**Records shown**
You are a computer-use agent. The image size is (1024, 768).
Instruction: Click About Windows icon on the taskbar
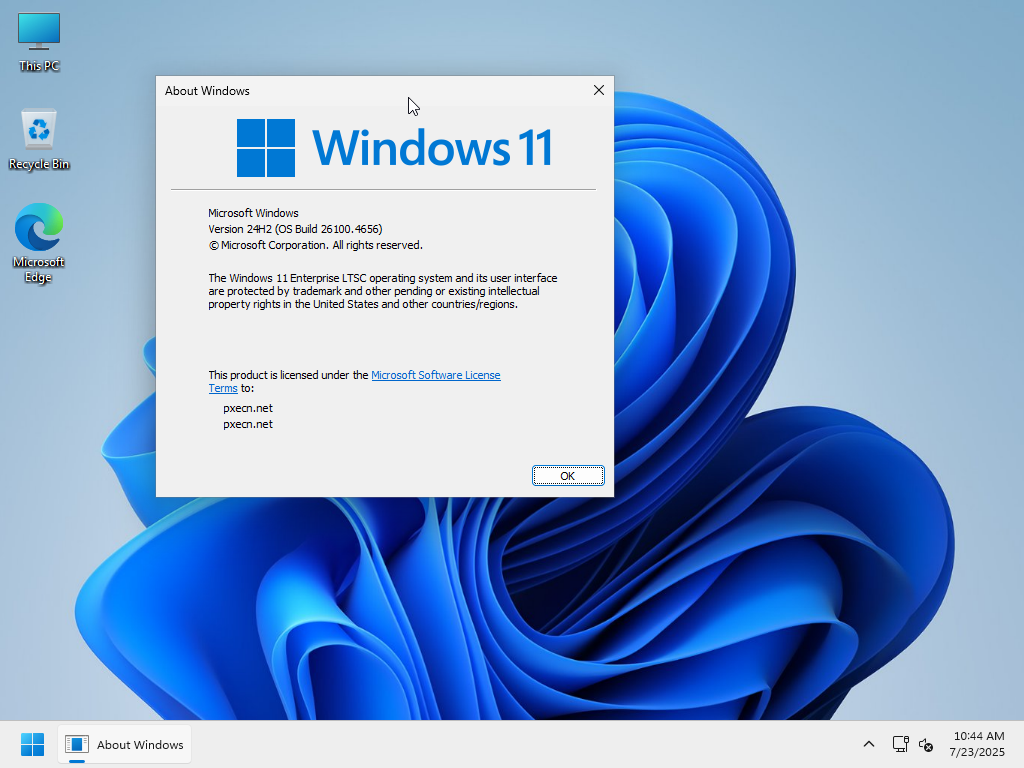tap(124, 744)
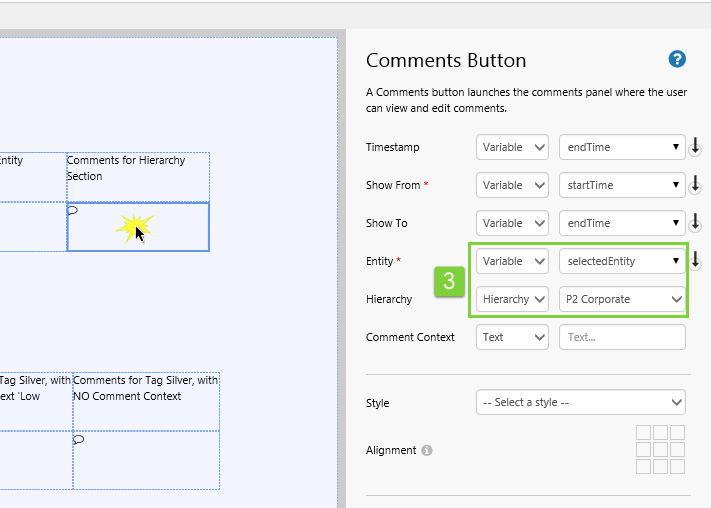The width and height of the screenshot is (711, 508).
Task: Select the top-left alignment grid cell
Action: (x=644, y=433)
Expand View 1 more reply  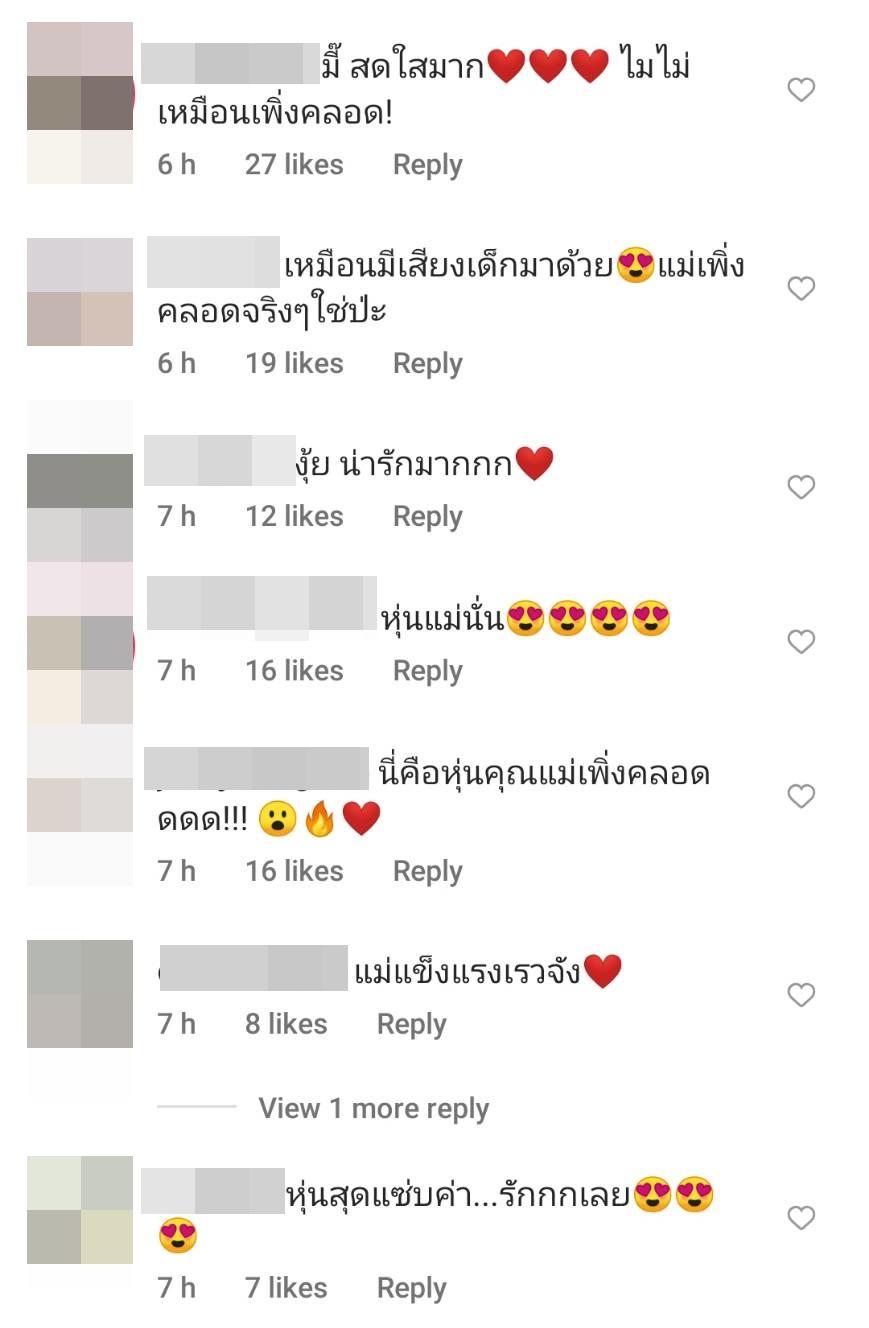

**Exercise directions**
Output the records exactly, please. The pictures are not part of the copy.

**Task solution**
You are a computer-use agent. The image size is (1024, 768).
Instruction: Click About Windows icon on the taskbar
tap(124, 744)
The width and height of the screenshot is (711, 508).
Task: Select the top-left alignment grid cell
Action: (x=644, y=433)
Expand View 1 more reply  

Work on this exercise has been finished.